Covid seconda ondata, l’economia palestinese in ginocchio

«In questi ristoranti non c’è alcun controllo, né dell’Autorità nazionale palestinese né degli israeliani, sono pieni di clienti che sfuggono al lockdown, non rispettano il distanziamento e le altre regole anti-Covid ma i proprietari non temono sanzioni. Noi che siamo a Betlemme invece da giorni siamo obbligati a tenere la saracinesca abbassata». Maryam Daoud gestisce con il fratello una trattoria non lontana dalla Basilica della Natività e non trattiene la rabbia indicandoci i ristoranti situati tra il “Dco” (posto di collegamento) di Beit Jalla e il posto di blocco israeliano all’ingresso meridionale di Gerusalemme. La musica ad alto volume e le risate dei clienti nei due locali accrescono la sua frustrazione. «La Polizia dell’Anp – spiega Maryam – non ha autorità qui e l’esercito israeliano da queste parti, dove vivono solo palestinesi, ci viene solo per motivi legati all’occupazione militare, non per far rispettare le regole contro la pandemia. Io intanto devo tenere chiuso il mio locale».

In realtà i palestinesi “fortunati” di questi tempi sono ben pochi. Solo in questa e poche altre situazioni riescono a sottrarsi alle restrizioni imposte dal coronavirus. Come Maryam e suo fratello soffrono un po’ tutti gli abitanti del distretto di Betlemme. Il turismo motore dell’economia della città è fermo da mesi. Gli hotel sono in gran parte chiusi e così come ristoranti e negozi di souvenir. Dati aggiornati sulla disoccupazione non ci sono ma si parla di almeno un 50% della forza lavoro costretta a restare a casa. Se dall’altra parte della “linea verde”, in Israele, centinaia di migliaia di piccoli imprenditori e lavoratori autonomi rovinati dalla crisi protestano contro il governo, comunque il premier Netanyahu ha risorse pubbliche da investire per contenere la crisi economica. Al contrario in Cisgiordania il governo dell’Anp ha le casse vuote, anche a causa dello scontro con Israele sui fondi palestinesi derivanti dai dazi doganali e altre imposte (circa 170 milioni di dollari al mese). E ci sono le prime proteste. Autisti di taxi e autobus lamentano di non aver ancora avuto gli indennizzi promessi – poche decine di euro in valuta locale – mentre i dipendenti pubblici ricevono, e neanche tutti i mesi, metà dello stipendio. La Cisgiordania economicamente non è mai stata tanto vicina alla poverissima Gaza come in questi mesi.
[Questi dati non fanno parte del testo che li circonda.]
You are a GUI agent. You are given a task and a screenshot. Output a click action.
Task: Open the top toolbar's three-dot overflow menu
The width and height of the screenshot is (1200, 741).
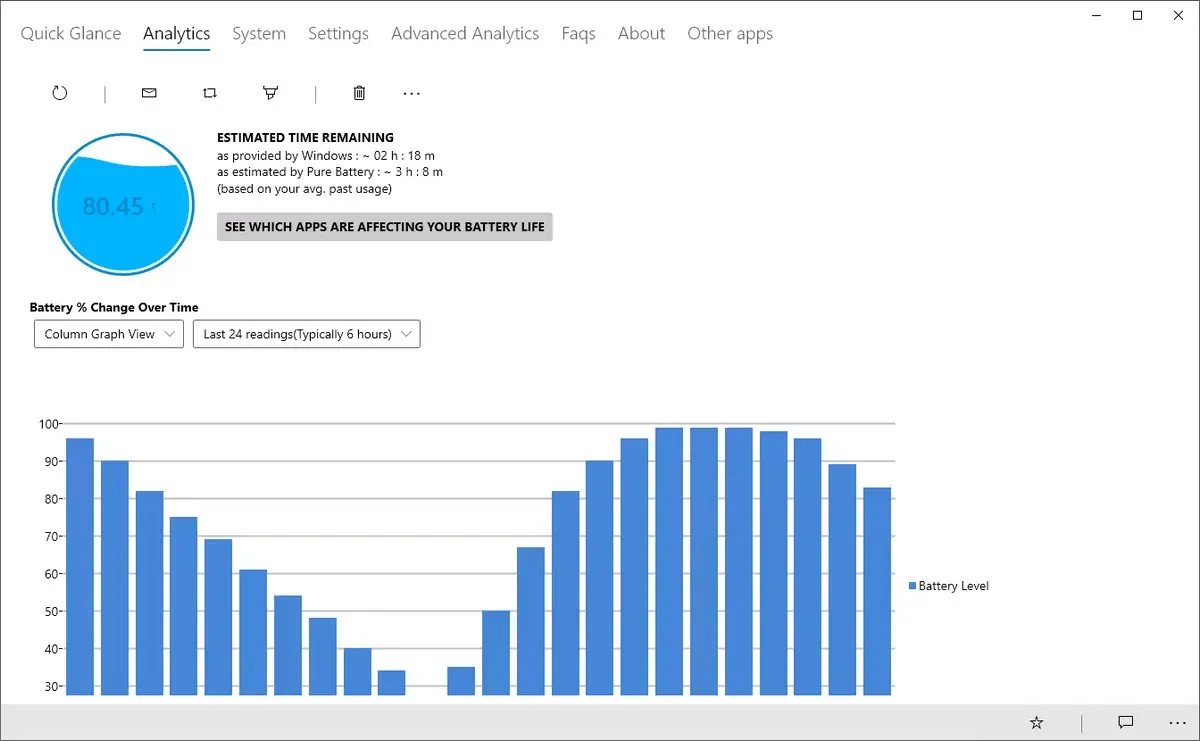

Le prospettive sono nere. La pandemia è riesplosa forte nei Territori occupati, così come in Israele. A marzo e aprile in Cisgiordania, Gaza e Gerusalemme est si erano registrati meno di 600 positivi e cinque morti. Nell’ultimo mese i contagi sono saliti a quasi 6mila e i morti a 40. Numeri che tengono sulle spine il ministro della salute Mai al Keile che teme il collasso degli ospedali. L’Anp in primavera era stata più rigida di Israele nell’imposizione delle misure di contenimento della pandemia. E al termine della prima ondata aveva allentato le redini molto lentamente. Ma poi, per salvaguardare la fragile economia palestinese, è rimasta a guardare quando la popolazione ha creduto finita la pandemia. Con in testa gli abitanti di Hebron – la città con il maggior numero di nuovi positivi – sono stati organizzati matrimoni con centinaia di invitati, non si sono più rispettate le restrizioni durante i funerali, e in strada, nei ristoranti, nei locali pubblici e al lavoro, pochi hanno continuato ad indossare la mascherina. In breve i contagi sono saliti a centinaia al giorno. Dopo il lockdown attuato nelle due settimane passate, il governo di Mohammed Shtayyeh ha vietato in Cisgiordania qualsiasi movimento per altri 14 giorni tra le città e tra le 20 di sera e le 6 del mattino.